In the meantime, I have felt better in the past week than I have in a long time. The effects of the chemo have finally left my body (with the exception that my fingernails are looking weirder and weirder), and the effects of the radiation have yet to begin. I'm not out of breath, and my back feels much better again, and I'm able to get around the city independently in a way that makes me rejoice -- haven't taken any codeine in over a week. And the weather continues to be cool and relatively dry.

Pollyanna moments:
  • I got to meet oncologist, comedian, writer and famous atheist Dr. Robert Buckman, who leads a cancer support group discussion on Thursday afternoons at Princess Margaret Hospital -- he's a funny and funny-looking man with a real gift for supportive honesty. Though I did feel a chill as I stepped off the elevator to attend the group and realized I was in the palliative care unit where my dear friend Adele stayed for a while toward the end of her life. Surely I was not headed in this direction anytime soon, I thought; I feel so well! But I'm doing a good job of not looking toward the future anymore. It's like a blank to me.

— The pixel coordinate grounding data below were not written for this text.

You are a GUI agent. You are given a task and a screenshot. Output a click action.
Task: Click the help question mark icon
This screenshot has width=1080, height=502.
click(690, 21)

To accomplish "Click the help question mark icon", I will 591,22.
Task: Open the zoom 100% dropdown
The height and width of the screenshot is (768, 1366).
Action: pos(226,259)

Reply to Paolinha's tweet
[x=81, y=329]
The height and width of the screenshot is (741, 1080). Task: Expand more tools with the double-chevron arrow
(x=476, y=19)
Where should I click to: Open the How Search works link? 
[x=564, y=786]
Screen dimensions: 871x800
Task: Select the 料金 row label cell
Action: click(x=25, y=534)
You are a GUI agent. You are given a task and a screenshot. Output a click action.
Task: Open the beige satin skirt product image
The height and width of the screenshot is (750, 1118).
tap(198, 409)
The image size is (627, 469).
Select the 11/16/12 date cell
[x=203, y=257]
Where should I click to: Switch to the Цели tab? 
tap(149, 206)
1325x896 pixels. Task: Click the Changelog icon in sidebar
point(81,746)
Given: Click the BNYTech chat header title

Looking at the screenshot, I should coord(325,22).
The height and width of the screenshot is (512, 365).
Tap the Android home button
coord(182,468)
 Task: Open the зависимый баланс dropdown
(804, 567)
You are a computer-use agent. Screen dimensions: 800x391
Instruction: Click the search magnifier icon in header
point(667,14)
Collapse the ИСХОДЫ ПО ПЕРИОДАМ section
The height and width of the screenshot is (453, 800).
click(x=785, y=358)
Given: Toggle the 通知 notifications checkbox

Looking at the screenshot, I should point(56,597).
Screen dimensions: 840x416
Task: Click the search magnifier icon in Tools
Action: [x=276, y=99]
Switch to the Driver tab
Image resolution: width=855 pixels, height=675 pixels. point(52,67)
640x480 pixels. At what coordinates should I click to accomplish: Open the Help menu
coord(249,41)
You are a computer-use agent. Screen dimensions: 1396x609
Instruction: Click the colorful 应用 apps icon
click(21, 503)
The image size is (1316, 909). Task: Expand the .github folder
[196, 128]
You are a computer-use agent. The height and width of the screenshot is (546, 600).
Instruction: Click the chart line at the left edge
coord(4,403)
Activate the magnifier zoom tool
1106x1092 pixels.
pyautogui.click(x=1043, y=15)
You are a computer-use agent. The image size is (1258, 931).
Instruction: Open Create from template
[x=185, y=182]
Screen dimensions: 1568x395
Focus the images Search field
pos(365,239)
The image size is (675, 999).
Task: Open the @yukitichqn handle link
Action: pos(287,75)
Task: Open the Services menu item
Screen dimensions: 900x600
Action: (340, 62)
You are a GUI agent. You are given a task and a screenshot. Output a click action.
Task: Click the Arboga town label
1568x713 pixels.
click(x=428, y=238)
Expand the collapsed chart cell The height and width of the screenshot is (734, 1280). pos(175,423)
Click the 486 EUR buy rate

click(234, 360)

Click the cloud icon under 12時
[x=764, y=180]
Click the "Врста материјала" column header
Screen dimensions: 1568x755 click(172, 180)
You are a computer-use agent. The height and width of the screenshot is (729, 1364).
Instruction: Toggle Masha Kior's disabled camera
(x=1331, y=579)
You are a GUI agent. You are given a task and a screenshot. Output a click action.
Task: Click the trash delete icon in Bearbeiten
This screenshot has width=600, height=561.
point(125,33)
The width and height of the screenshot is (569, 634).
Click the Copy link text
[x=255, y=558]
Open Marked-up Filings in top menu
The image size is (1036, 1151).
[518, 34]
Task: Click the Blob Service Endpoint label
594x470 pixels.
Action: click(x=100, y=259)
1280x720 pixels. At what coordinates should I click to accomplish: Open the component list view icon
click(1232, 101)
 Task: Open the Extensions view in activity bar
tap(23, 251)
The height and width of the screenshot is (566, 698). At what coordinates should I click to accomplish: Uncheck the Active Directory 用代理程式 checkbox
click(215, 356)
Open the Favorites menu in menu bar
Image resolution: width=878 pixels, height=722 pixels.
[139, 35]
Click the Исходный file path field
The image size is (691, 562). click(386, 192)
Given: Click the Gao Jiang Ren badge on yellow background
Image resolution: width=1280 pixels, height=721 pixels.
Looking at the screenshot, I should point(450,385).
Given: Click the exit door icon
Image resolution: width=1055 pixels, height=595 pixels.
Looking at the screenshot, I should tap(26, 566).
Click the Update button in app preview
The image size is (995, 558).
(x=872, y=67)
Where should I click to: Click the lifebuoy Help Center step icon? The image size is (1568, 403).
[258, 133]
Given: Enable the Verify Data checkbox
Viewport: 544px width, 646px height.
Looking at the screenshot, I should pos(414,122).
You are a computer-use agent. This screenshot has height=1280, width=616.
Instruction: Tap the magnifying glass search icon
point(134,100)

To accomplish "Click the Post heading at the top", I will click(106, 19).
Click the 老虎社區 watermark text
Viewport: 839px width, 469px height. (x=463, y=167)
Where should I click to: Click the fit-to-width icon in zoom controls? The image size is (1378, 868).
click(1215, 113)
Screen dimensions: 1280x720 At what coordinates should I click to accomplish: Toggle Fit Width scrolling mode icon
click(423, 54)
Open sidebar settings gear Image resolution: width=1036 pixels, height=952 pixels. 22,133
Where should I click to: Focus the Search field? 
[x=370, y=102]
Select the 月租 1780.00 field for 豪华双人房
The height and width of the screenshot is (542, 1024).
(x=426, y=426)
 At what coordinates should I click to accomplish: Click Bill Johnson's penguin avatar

  • I attended the final presentation of the weeklong children's circus camp at the Centre of Gravity circus training studio around the corner from my house. It was a hoot to see little kids on the trapeze, etc., including a certain young Natalie.
  • Stratford was a wonderful break, especially the Shakespeare Gardens, a picnic with friends and my mom on the Avon River, Colm Feore's wonderful Cyrano, and the muscular dancing in West Side Story. Also had a great picnic with my mom and dad in Waterloo Park in Waterloo, a lovely place I hadn't visited before.
  • Yesterday I got a huge laugh watching a squirrel running up a tree with a whole slice of pizza in his mouth.
Just now my neighbours and I all just stuck our heads out our front doors, mystified by the tremendous crash we just heard -- it sounded like someone's house had collapsed. But it was thunder, louder than any of us had ever heard, all the louder because it was preceded by not a single preliminary rumble.